Già, perché la prima tappa della marcia verso destra  è (nelle mire del nostro) l’aggancio di Forza Italia, partito non sovranista e vagamente europeista (come può esserlo un partito il cui leader  è amico anche di Putin e di Orban),  e quindi meno repellente  di Lega e Fratelli d’Italia agli occhi di un elettorato distratto.

 E qual è, si è chiesto il senatore di Rignano, il tema su cui trovare facilmente una saldatura con FI? Ma è evidente: il reddito di cittadinanza.  Renzi, infatti, si è ricordato delle parole sprezzanti con le quali Berlusconi si pronunciò su questo nuovo istituto quando fu approvato dal Parlamento (“E’ una barzelletta. È una bufala, è una presa in giro per gli italiani”). Ed allora ha cominciato a sparare cannonate ad alzo zero contro questo provvedimento, che, secondo lui, non può essere riformato per le criticità che ha mostrato nella sua prima applicazione, come pensano la sinistra, i 5 stelle e lo stesso Draghi, ma totalmente cancellato. Perché, ha tuonato, i giovani devono imparare a guadagnare il reddito con il sudore della fronte.
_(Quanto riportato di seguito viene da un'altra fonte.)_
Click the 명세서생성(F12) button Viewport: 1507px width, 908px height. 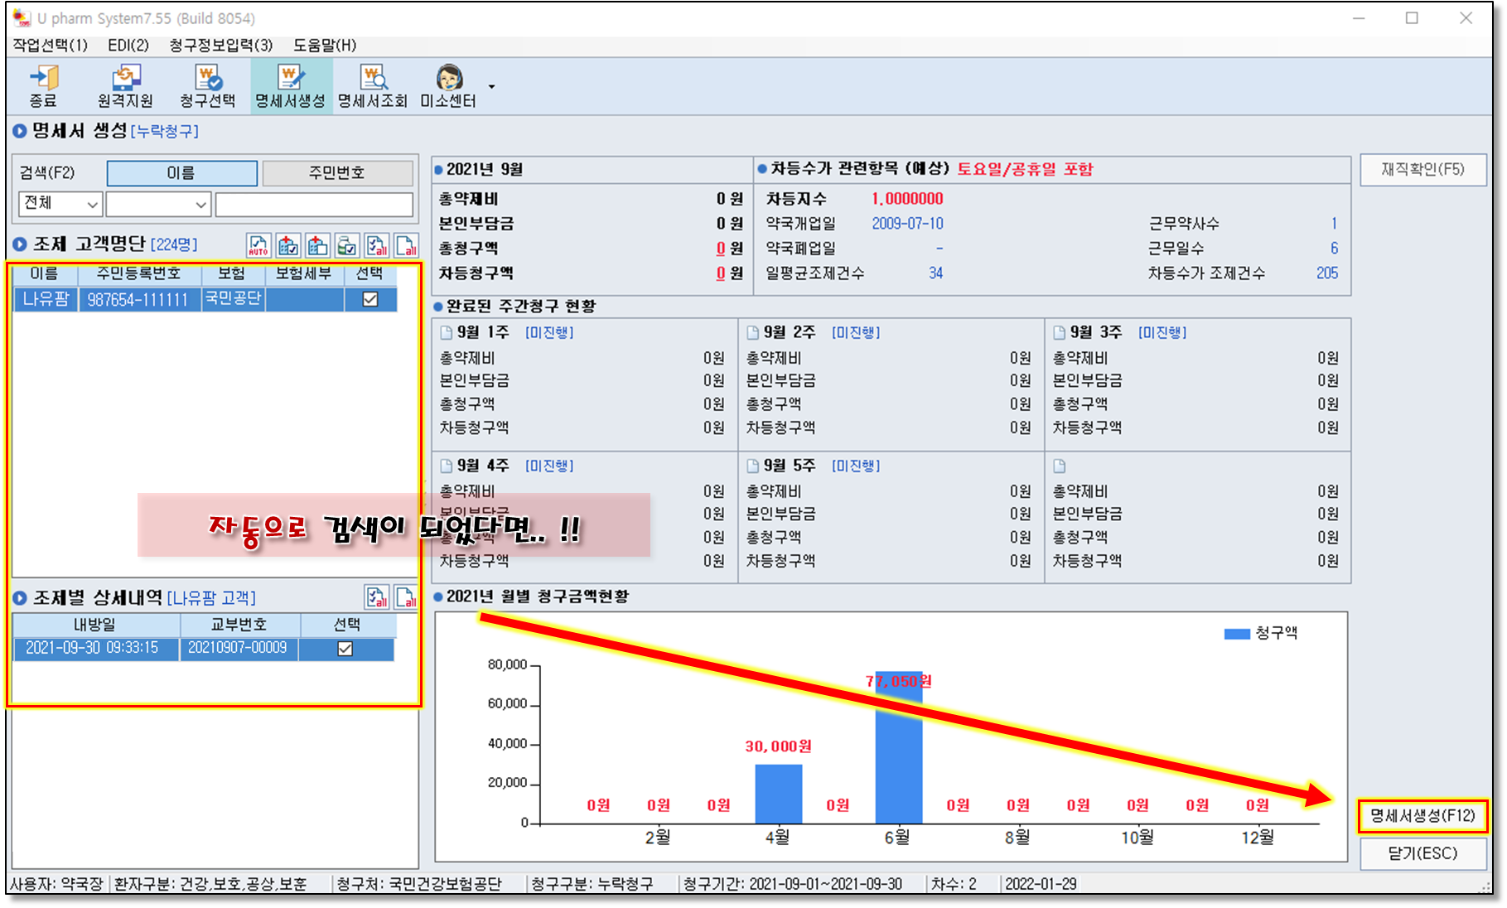pos(1422,816)
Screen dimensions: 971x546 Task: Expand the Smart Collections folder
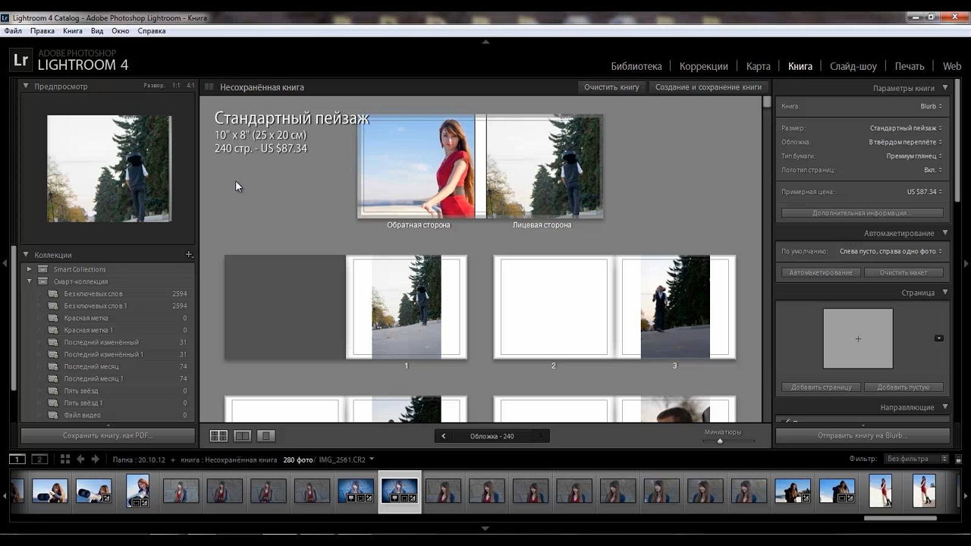[30, 269]
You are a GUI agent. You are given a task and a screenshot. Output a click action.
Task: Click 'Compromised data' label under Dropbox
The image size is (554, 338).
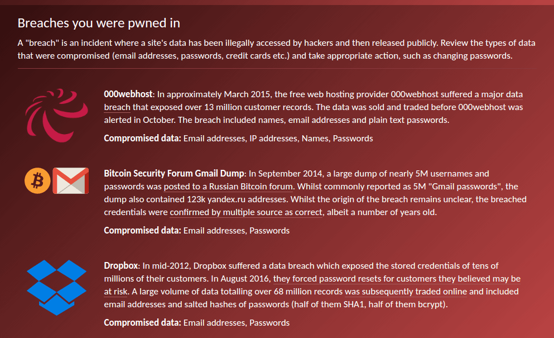click(142, 322)
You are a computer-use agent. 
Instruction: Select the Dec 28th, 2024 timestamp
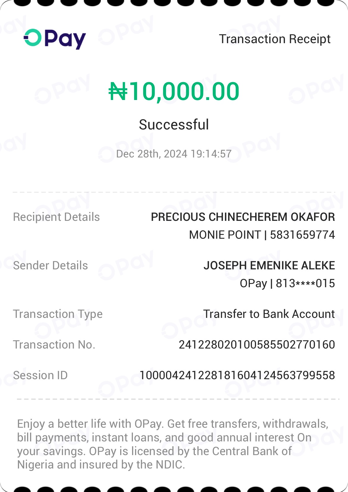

A questo punto si è verificato il colpo di scena: mentre Renzi si spingeva verso destra per agganciare Berlusconi, questi, da abile giocatore di scacchi, faceva la mossa del cavallo e si spostava alla sua sinistra dicendo che il reddito di cittadinanza è utile perché rappresenta un rimedio alla povertà.  Renzi è rimasto frastornato ed ora non sa che pesci pigliare, tanto che non si regista alcun suo commento alla dichiarazione del cavaliere.

In realtà né a Renzi, né a Berlusconi frega niente dei poveri e dei disoccupati (anche se la posizione più giusta è quella del secondo, perché la disoccupazione non dipende certo dalla mancanza di voglia di lavorare, ma dalla mancanza di offerta di lavoro).  Entrambi sono cinici giocatori che usano i problemi dei poveri  esclusivamente per perseguire  il proprio tornaconto personale. Renzi vuole riciclarsi e ritrovare un ruolo nell’agone politico dopo svariati fallimenti. Berlusconi butta reti per effettuare una pesca a strascico di grandi elettori, che gli permetta di realizzare il sogno di conquistare il Quirinale.  Il nostro auspicio è che nessuno dei due raggiunga il suo obiettivo.

* Sergio Simeone,  docente di Storia e Filosofia, è stato anche dirigente del sindacato scuola della Cgil.